The data below holds the lines to copy: everything from the line containing "[Close] (1704, 1893)" to the line containing "YouTube (92, 1076)", both ends included, set down exactly.

'''

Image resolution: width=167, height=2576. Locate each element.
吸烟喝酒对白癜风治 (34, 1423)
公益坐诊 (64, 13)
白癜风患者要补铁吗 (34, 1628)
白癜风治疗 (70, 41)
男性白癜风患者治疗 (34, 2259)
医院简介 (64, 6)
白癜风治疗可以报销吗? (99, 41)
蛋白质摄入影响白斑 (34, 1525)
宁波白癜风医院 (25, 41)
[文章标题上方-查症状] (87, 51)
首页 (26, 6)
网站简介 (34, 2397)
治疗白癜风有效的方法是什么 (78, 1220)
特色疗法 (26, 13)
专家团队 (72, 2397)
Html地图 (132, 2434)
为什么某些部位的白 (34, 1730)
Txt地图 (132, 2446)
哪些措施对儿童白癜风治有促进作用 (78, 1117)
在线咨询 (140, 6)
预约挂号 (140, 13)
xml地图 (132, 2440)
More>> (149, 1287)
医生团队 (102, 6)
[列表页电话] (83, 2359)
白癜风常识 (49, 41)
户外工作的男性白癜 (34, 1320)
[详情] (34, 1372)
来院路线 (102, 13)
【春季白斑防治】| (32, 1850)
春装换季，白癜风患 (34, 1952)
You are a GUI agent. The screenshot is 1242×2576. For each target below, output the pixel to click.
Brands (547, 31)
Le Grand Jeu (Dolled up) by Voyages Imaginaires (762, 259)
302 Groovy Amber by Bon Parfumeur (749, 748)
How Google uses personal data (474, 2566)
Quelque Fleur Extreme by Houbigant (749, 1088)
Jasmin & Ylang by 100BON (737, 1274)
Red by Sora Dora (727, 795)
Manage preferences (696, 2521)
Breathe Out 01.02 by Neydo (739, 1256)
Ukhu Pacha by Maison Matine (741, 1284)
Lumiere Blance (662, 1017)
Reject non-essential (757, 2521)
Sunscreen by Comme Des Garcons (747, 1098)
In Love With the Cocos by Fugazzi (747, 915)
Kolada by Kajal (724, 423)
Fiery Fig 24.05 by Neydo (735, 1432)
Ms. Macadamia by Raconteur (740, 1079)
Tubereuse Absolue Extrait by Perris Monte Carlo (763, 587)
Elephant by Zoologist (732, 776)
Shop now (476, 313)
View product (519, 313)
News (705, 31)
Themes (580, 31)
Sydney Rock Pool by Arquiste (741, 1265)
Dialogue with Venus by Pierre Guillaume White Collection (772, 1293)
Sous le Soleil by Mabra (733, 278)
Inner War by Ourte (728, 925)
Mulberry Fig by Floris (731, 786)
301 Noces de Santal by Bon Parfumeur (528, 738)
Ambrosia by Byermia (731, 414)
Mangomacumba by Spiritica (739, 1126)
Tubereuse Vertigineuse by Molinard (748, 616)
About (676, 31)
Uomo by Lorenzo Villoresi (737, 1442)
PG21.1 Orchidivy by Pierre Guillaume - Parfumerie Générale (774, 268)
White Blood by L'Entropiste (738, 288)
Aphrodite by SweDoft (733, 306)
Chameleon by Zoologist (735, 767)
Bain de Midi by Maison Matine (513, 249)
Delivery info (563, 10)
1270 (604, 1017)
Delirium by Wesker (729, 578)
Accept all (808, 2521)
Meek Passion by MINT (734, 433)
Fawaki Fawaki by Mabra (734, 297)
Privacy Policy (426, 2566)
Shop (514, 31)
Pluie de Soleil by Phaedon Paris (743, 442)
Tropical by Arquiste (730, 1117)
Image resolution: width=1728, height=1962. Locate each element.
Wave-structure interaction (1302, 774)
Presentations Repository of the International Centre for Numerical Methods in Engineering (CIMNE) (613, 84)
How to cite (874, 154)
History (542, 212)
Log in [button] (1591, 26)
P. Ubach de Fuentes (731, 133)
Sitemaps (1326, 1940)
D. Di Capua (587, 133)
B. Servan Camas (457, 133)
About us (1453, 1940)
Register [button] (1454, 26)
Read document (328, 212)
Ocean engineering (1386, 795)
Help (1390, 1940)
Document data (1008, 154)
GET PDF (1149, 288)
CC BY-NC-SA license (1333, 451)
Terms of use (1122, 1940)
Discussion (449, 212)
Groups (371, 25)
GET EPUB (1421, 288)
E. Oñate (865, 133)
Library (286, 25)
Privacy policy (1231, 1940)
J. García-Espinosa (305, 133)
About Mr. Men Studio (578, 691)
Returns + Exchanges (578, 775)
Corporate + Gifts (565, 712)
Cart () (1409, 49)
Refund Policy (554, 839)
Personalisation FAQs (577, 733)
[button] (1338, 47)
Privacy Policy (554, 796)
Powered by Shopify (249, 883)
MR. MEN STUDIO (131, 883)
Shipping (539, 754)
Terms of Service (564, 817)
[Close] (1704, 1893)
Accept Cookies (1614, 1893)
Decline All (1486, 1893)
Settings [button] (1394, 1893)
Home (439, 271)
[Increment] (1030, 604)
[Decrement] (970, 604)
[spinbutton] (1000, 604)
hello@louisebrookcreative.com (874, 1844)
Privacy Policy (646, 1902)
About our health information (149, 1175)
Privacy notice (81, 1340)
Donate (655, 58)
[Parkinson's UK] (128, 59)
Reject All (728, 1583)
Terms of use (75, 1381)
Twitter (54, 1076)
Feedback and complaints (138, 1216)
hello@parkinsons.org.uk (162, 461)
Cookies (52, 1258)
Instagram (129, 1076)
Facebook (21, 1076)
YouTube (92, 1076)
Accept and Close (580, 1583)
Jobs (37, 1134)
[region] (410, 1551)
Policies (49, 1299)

'''

▸ **Answer for the task**:
[Close] (1704, 1893)
Accept Cookies (1614, 1893)
Decline All (1486, 1893)
Settings [button] (1394, 1893)
Home (439, 271)
[Increment] (1030, 604)
[Decrement] (970, 604)
[spinbutton] (1000, 604)
hello@louisebrookcreative.com (874, 1844)
Privacy Policy (646, 1902)
About our health information (149, 1175)
Privacy notice (81, 1340)
Donate (655, 58)
[Parkinson's UK] (128, 59)
Reject All (728, 1583)
Terms of use (75, 1381)
Twitter (54, 1076)
Feedback and complaints (138, 1216)
hello@parkinsons.org.uk (162, 461)
Cookies (52, 1258)
Instagram (129, 1076)
Facebook (21, 1076)
YouTube (92, 1076)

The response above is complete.